Adrian
Adrian

Reputation: 2291

Getting values after a specific character and stopping on other specific characters regex

I am trying to get values after a specific charachter and stopping on other specific charchters. This is what I tried

$whois = 'Registrant Name: Domain Administrator Registrant Organization: Yahoo! Inc. Registrant Street: 701 First Avenue Registrant City: Sunnyvale';
$data = preg_match_all('/:\s(.*?)\s/', $whois, $data_whois);
var_dump($data_whois[1]);

The whois is for yahoo: http://whois.domaintools.com/yahoo.com

CURRENT OUTPUT

  1 => string 'Domain' (length=6)
  2 => string 'Yahoo!' (length=6)
  3 => string '701' (length=3)
  4 => string 'Sunnyvale' (length=9)

EXPECTED OUTPUT

  1 => string 'Domain Administrator' (length=6)
  2 => string 'Yahoo! Inc.' (length=6)
  3 => string '701 First Avenue' (length=3)
  4 => string 'Sunnyvale' (length=9)

But it's taking only the first word.
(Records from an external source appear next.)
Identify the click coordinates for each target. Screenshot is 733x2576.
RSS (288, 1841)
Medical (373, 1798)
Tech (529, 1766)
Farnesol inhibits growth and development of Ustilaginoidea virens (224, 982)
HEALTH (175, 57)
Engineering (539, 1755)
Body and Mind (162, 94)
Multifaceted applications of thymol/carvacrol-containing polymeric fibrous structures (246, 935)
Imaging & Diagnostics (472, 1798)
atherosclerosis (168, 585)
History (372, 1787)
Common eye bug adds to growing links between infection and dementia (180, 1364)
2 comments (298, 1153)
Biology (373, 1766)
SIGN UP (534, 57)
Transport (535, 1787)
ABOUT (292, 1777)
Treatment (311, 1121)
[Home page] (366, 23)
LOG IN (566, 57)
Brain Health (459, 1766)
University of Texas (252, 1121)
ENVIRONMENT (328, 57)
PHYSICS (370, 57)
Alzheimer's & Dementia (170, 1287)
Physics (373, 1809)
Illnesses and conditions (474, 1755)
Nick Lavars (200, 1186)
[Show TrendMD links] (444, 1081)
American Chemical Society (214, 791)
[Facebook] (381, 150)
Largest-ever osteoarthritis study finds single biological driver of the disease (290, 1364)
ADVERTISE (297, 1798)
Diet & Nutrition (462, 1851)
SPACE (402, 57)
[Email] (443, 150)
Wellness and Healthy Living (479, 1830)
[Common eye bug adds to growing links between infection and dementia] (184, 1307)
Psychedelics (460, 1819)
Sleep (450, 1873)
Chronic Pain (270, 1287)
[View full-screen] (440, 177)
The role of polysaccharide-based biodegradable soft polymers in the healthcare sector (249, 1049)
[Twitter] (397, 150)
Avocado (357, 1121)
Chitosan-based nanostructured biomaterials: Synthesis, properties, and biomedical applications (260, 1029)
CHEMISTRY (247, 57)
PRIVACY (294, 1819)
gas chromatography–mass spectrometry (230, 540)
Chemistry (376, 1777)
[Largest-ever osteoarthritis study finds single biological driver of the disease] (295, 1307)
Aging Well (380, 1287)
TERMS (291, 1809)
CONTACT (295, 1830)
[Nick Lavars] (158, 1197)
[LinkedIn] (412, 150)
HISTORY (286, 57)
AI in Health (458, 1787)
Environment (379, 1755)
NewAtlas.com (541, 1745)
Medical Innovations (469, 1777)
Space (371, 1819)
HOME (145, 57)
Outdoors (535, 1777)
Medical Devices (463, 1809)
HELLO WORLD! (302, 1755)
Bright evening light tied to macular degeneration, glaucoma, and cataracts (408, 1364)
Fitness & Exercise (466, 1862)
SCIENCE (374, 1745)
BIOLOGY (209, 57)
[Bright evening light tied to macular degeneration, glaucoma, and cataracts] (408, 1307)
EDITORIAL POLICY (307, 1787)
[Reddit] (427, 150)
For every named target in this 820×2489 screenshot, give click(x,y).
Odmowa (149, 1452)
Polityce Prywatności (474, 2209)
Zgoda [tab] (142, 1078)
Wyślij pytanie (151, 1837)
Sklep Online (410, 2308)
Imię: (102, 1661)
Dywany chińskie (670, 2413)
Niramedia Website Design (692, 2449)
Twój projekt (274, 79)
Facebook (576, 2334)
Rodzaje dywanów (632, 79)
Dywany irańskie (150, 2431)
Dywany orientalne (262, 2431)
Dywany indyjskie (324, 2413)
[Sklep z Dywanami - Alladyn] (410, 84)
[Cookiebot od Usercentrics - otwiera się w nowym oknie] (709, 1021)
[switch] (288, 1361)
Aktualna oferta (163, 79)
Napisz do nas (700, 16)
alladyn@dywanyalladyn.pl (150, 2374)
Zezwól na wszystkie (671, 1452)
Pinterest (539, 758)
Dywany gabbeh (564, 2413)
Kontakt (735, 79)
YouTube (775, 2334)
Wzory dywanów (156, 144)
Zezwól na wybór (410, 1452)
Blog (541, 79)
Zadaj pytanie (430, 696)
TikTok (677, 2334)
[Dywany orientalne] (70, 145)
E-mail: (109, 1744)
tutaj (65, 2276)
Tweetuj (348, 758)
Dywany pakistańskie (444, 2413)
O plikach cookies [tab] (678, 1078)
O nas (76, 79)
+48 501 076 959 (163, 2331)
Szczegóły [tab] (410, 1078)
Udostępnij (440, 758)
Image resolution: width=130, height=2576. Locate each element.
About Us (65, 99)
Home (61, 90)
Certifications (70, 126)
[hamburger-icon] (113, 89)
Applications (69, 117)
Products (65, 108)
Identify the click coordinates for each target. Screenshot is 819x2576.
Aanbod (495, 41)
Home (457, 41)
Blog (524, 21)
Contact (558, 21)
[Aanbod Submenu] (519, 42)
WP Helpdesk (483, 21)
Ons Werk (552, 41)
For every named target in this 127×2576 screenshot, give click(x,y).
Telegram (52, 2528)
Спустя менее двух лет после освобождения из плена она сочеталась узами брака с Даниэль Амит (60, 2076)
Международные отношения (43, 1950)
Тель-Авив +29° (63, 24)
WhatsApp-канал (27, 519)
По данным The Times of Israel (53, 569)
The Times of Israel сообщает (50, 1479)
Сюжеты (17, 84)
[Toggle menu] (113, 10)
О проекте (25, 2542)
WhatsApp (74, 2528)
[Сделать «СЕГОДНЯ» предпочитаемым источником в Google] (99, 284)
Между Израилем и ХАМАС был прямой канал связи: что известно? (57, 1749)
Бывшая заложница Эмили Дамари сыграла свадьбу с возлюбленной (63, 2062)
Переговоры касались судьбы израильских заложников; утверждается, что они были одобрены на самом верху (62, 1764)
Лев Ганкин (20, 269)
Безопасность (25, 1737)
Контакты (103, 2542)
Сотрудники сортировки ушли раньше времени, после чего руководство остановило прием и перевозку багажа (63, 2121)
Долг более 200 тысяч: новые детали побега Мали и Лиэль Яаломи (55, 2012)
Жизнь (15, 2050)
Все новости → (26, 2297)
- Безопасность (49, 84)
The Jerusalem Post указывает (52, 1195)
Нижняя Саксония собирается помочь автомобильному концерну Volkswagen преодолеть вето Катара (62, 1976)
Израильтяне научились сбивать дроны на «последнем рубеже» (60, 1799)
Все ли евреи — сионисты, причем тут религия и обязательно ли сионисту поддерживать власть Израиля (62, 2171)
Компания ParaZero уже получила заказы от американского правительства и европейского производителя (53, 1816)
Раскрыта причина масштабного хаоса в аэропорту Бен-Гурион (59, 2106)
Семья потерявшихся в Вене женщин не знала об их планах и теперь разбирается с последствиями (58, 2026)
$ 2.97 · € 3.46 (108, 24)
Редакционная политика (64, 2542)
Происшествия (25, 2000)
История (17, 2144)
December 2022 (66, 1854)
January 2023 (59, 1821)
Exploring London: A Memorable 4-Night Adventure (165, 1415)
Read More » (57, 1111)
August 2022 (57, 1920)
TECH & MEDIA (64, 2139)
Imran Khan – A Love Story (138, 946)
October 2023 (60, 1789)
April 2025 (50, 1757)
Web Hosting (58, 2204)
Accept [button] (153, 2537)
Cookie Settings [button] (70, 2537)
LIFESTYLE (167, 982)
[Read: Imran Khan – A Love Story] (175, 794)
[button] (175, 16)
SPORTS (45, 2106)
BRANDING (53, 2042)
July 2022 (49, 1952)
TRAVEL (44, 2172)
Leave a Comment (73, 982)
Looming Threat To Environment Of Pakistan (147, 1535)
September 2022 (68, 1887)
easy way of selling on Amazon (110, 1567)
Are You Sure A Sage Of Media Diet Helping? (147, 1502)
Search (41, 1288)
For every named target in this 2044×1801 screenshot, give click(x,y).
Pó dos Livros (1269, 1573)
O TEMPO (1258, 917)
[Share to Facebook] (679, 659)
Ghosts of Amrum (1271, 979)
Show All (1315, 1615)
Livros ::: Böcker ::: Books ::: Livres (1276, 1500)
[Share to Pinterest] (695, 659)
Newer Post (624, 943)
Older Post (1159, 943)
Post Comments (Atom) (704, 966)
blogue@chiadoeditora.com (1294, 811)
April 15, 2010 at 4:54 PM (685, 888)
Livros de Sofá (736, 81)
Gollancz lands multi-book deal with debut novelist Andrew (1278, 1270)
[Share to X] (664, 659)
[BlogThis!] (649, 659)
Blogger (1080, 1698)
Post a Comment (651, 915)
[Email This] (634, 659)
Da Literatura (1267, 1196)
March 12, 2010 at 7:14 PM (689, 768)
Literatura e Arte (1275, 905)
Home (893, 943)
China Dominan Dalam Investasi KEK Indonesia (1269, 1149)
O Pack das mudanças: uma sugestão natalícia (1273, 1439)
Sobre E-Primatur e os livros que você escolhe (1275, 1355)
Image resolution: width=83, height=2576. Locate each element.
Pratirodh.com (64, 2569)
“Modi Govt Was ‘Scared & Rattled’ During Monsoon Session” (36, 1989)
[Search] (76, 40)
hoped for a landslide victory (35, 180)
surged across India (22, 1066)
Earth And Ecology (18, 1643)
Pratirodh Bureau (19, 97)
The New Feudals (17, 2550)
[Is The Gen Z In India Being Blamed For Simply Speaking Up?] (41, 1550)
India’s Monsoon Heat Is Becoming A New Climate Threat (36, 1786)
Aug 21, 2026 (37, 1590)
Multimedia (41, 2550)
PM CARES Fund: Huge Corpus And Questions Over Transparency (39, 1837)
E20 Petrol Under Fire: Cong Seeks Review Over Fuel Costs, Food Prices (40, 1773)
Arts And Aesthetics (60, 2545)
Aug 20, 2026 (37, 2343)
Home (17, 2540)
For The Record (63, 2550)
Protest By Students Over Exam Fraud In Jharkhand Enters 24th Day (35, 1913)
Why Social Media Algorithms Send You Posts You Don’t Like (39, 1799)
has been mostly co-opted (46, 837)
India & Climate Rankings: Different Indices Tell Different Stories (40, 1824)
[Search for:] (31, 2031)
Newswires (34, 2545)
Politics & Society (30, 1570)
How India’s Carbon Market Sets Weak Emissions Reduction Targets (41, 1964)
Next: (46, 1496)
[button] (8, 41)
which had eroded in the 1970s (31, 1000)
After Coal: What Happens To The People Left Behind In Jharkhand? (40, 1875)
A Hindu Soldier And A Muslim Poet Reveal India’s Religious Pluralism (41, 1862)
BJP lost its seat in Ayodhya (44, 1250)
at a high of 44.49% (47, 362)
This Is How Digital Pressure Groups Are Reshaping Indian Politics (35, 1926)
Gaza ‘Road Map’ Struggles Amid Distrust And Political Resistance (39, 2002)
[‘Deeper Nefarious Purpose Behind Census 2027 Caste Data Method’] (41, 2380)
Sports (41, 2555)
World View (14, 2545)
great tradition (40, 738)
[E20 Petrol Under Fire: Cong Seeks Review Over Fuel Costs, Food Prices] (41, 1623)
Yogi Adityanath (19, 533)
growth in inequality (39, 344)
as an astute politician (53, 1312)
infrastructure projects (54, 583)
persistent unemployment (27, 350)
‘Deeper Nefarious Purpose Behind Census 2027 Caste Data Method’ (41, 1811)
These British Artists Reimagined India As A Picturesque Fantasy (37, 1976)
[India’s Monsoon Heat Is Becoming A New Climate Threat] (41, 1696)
I believe that is because (.*?)\s I also tried (.*?\s.*?)\sand it's taking the second word, but if the value doesn't have a second word is going to take the word Registrant so I kind of need to stop on Registrant but don't understand exactly how.

Upvotes: 0

Views: 38

Answers (2)

Avinash Raj
Avinash Raj

Reputation: 174696

It seems like your fields has exactly two words followed by : on the second word. If yes then you may try the below regex.

: \K.*?(?= \S+ \S+:|$)

DEMO

PHP code would be,

<?php
$data = 'Registrant Name: Domain Administrator Registrant Organization: Yahoo! Inc. Registrant Street: 701 First Avenue Registrant City: Sunnyvale';
$regex =  '~: \K.*?(?= \S+ \S+:|$)~';
preg_match_all($regex, $data, $matches);
print_r($matches);
?>

Output:

Array
(
    [0] => Array
        (
            [0] => Domain Administrator
            [1] => Yahoo! Inc.
            [2] => 701 First Avenue
            [3] => Sunnyvale
        )

)

Upvotes: 1

Casimir et Hippolyte
Casimir et Hippolyte

Reputation: 89557

Since you are using a lazy quantifier .*? followed by a \s the match will stop at the first whitespace character.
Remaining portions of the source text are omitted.